EXERCISE AIM - Write out again only the lines between the one with "You are a GUI" and the end of the records below, both ends counted, and don't include the pictures.

Screenshot grounding data -
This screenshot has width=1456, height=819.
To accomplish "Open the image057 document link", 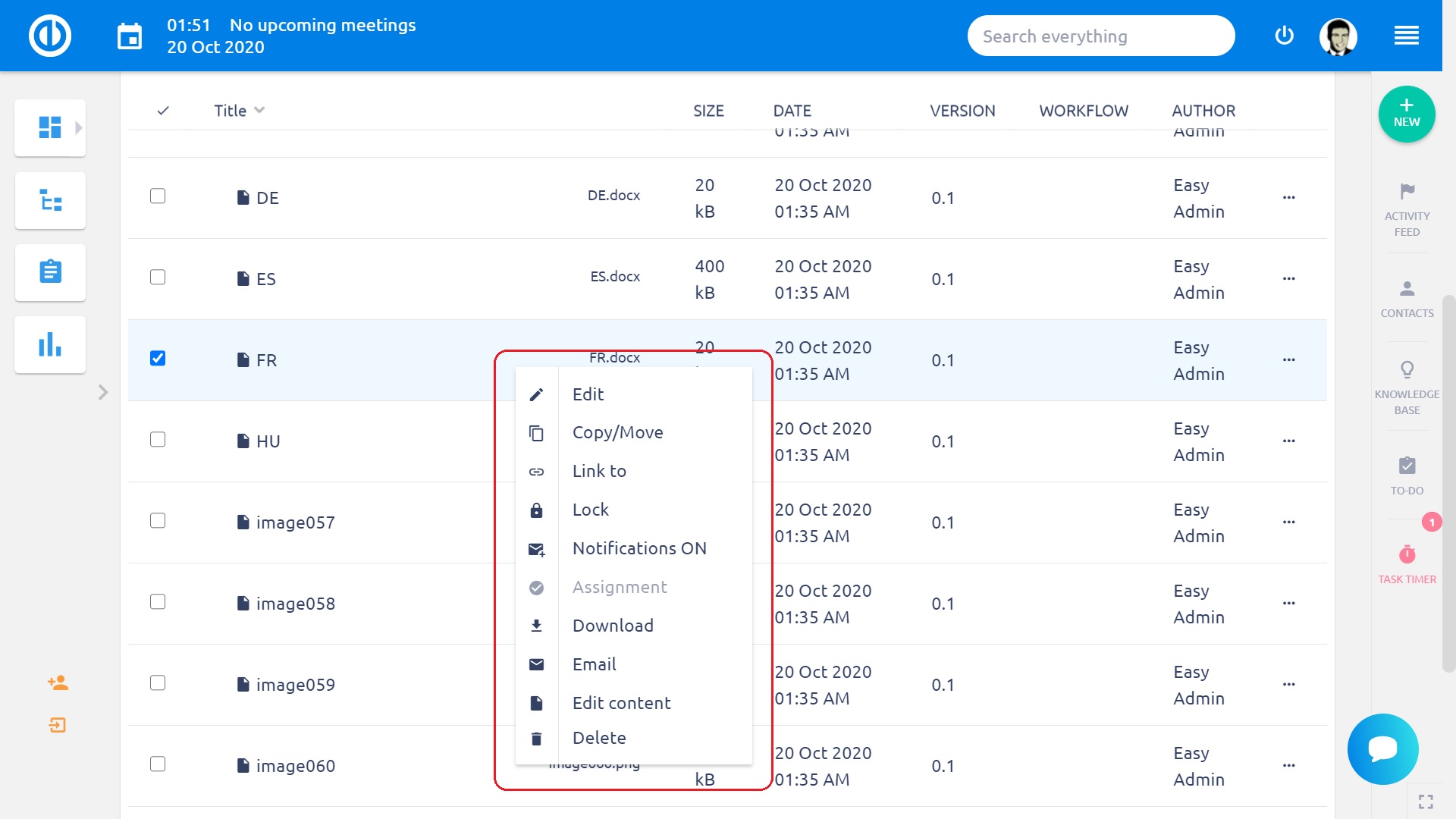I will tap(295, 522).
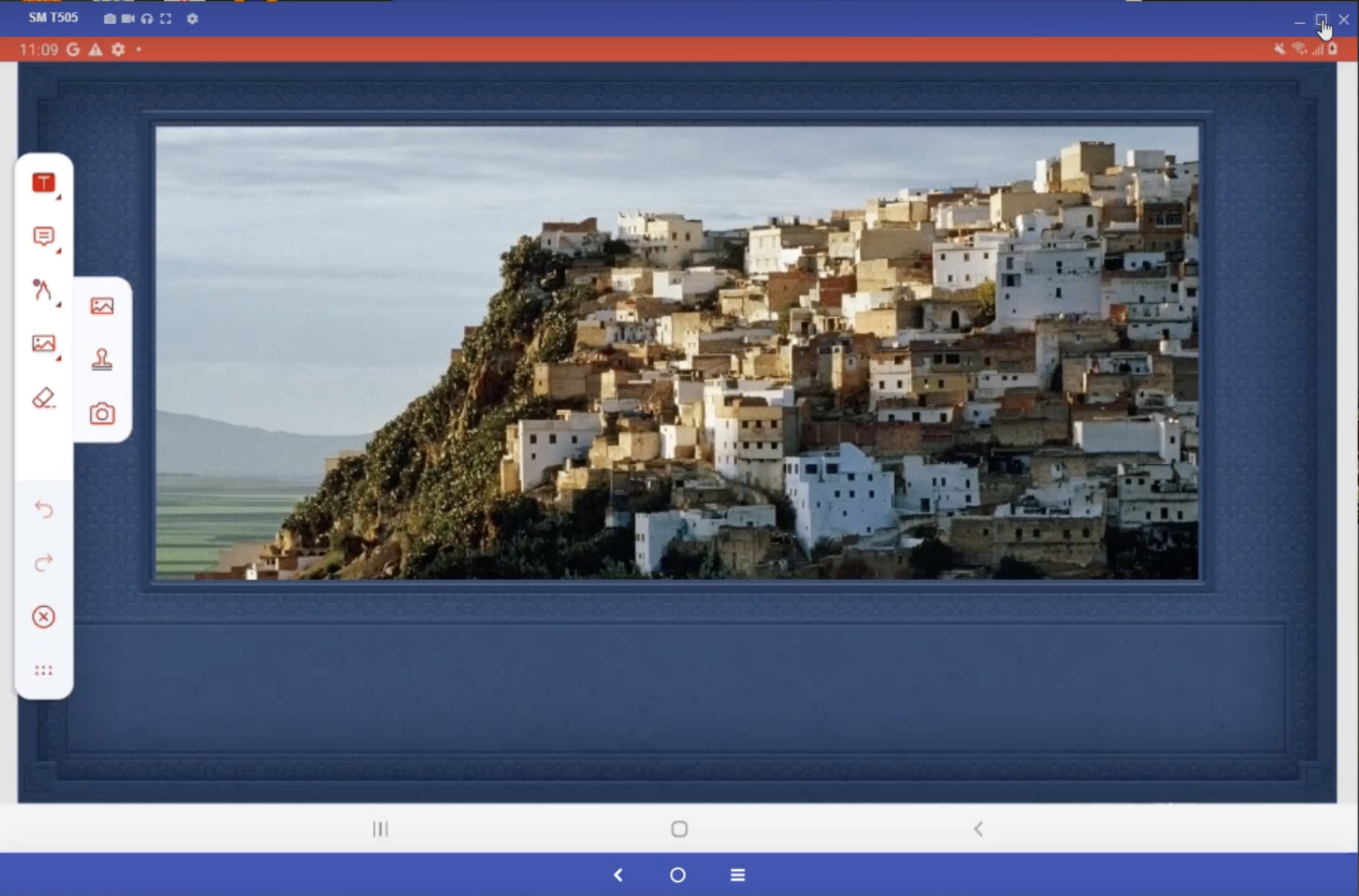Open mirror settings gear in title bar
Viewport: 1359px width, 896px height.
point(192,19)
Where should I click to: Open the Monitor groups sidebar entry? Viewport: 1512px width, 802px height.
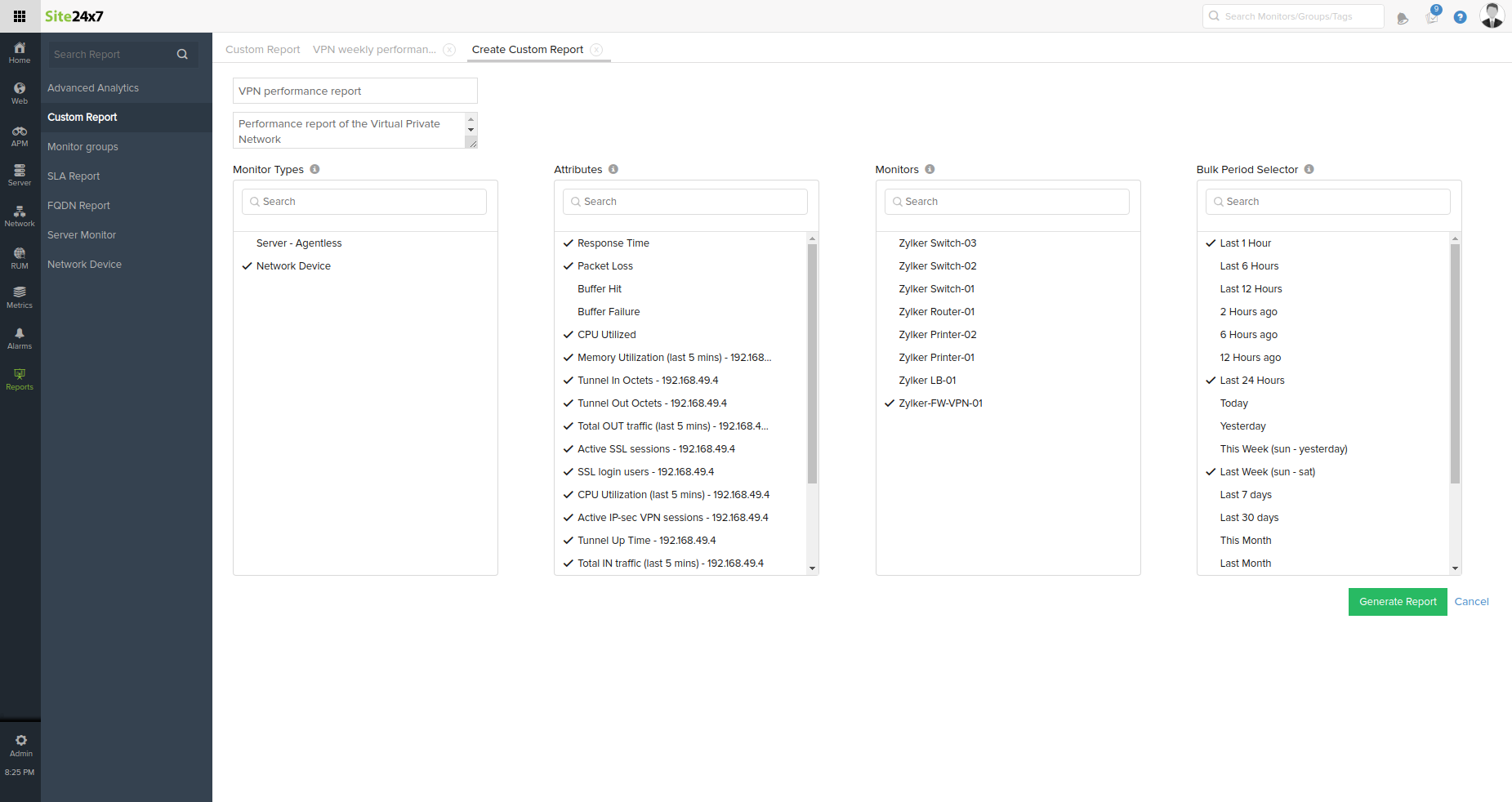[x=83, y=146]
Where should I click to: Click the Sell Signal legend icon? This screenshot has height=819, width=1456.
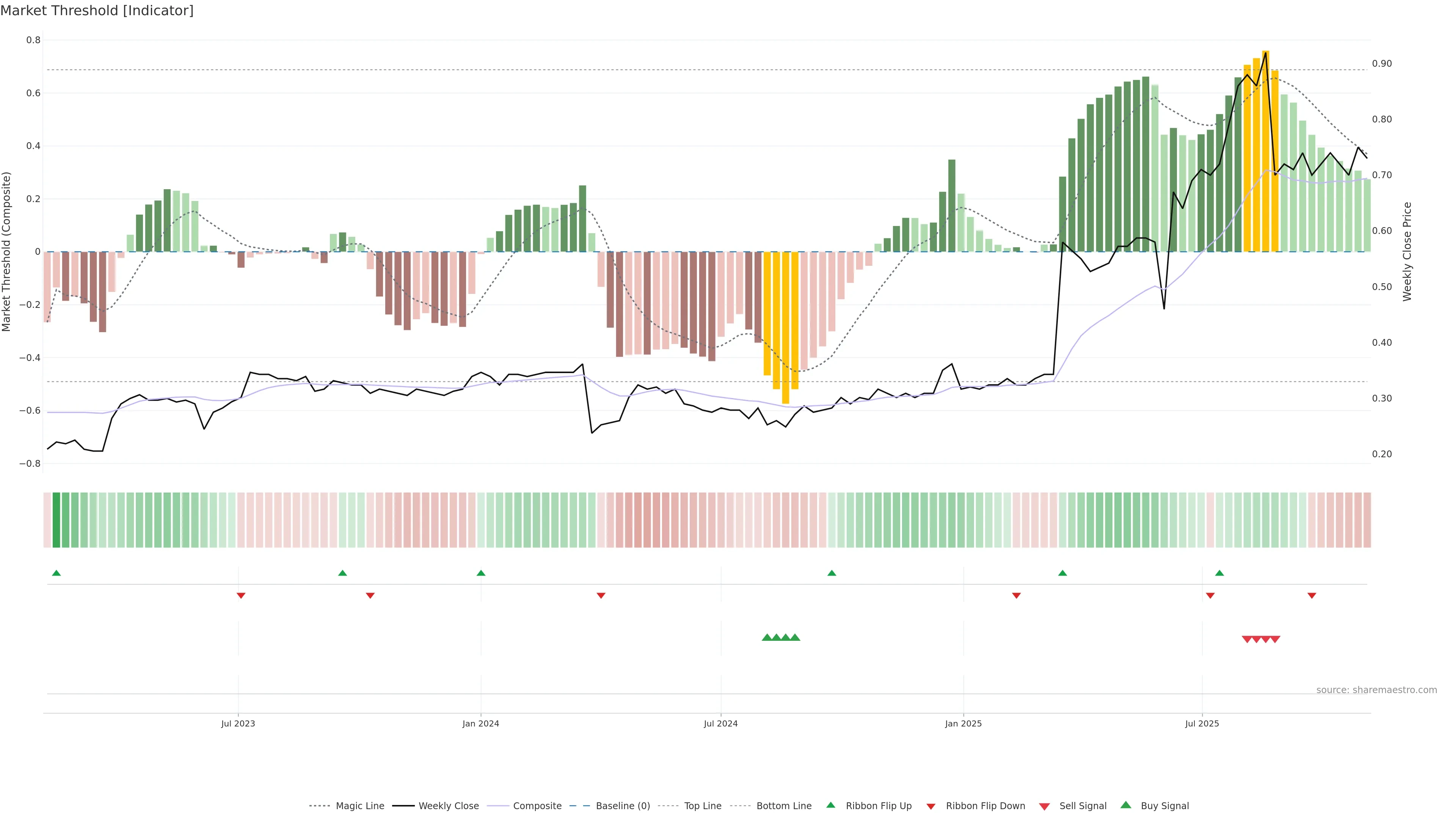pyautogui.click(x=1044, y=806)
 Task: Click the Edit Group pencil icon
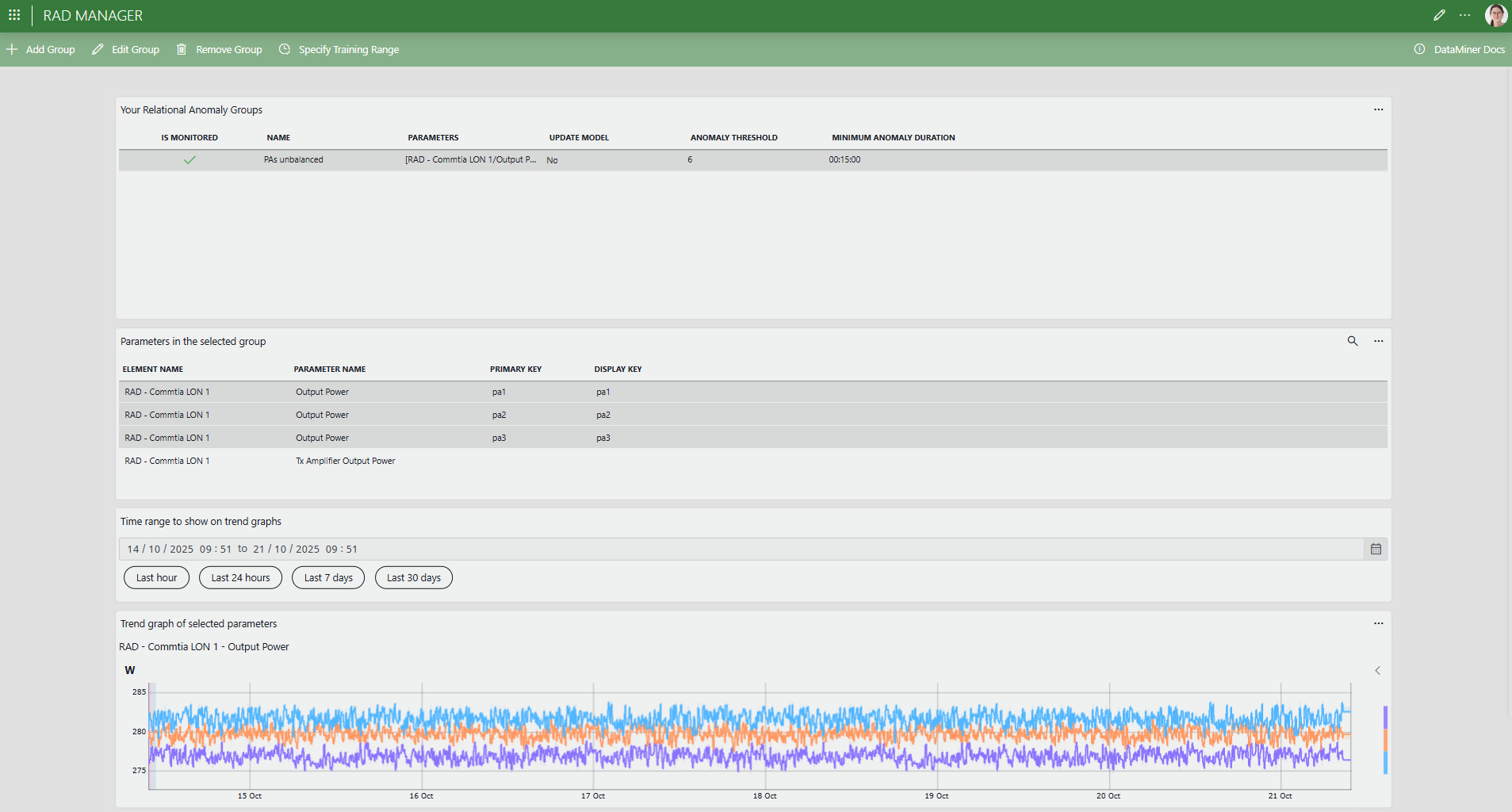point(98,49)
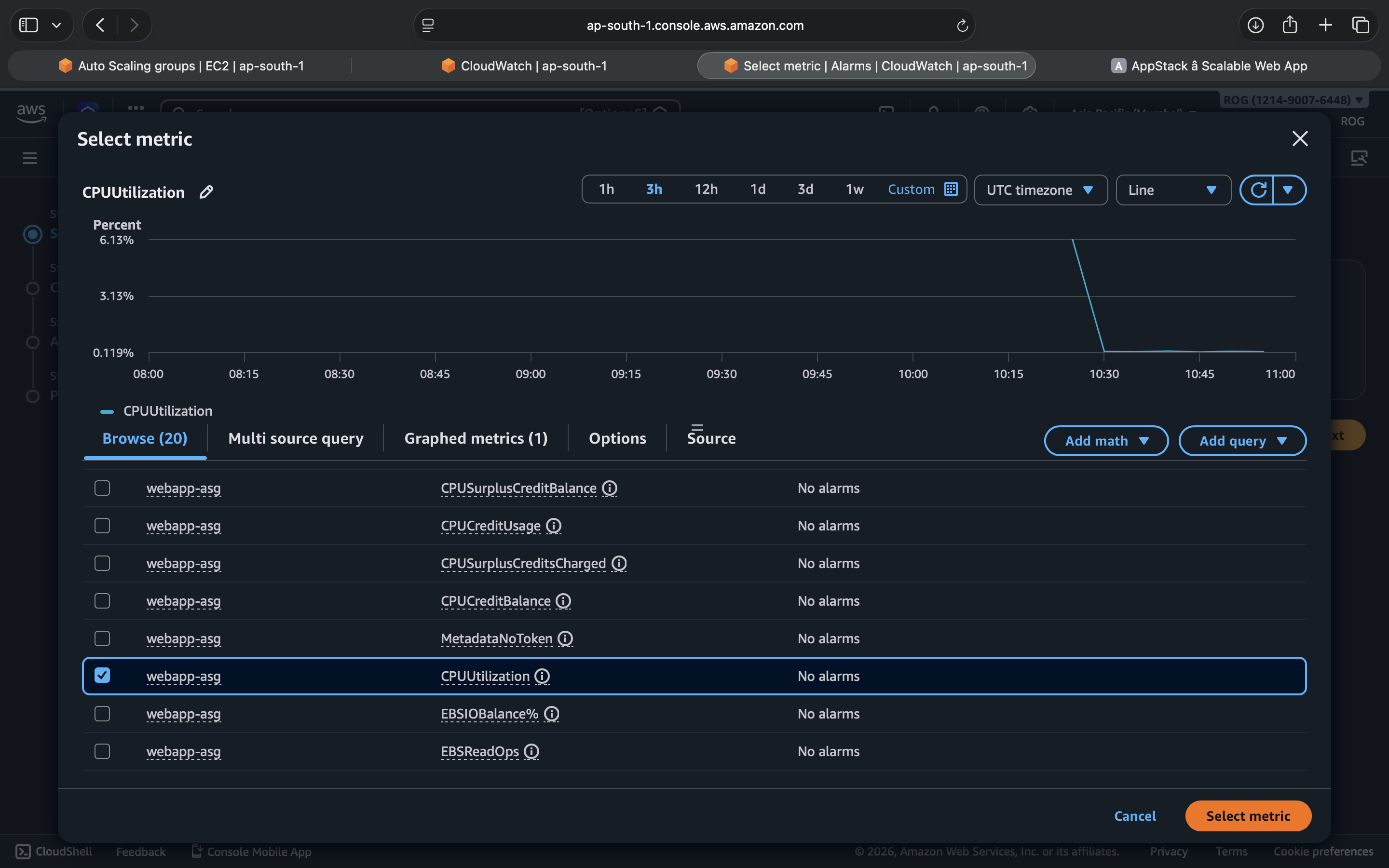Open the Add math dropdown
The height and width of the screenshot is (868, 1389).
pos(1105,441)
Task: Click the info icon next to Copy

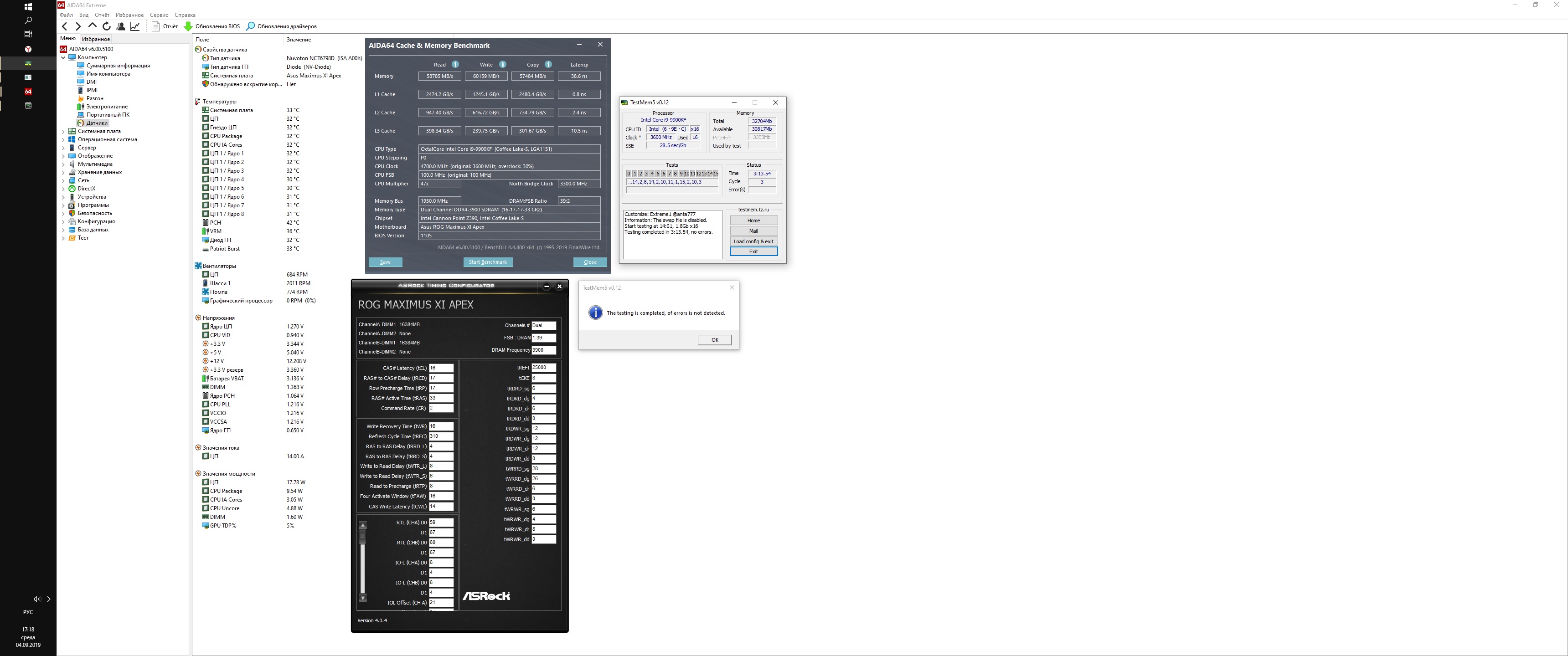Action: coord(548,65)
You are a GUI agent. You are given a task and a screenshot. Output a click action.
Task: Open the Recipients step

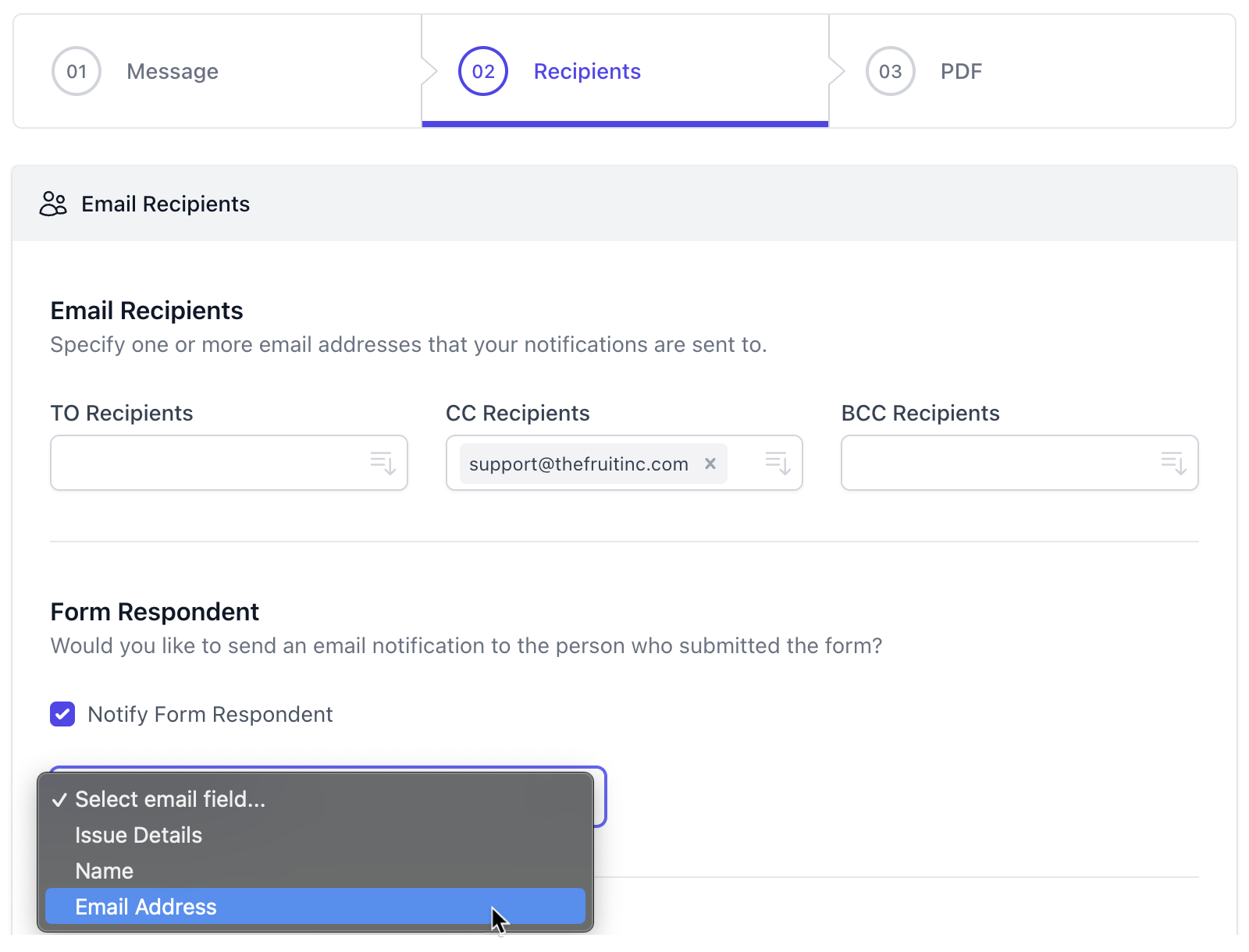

WRITTEN REPLY -
You are a GUI agent. You are given a task and a screenshot. Output a click action.
Task: Open the Recipients step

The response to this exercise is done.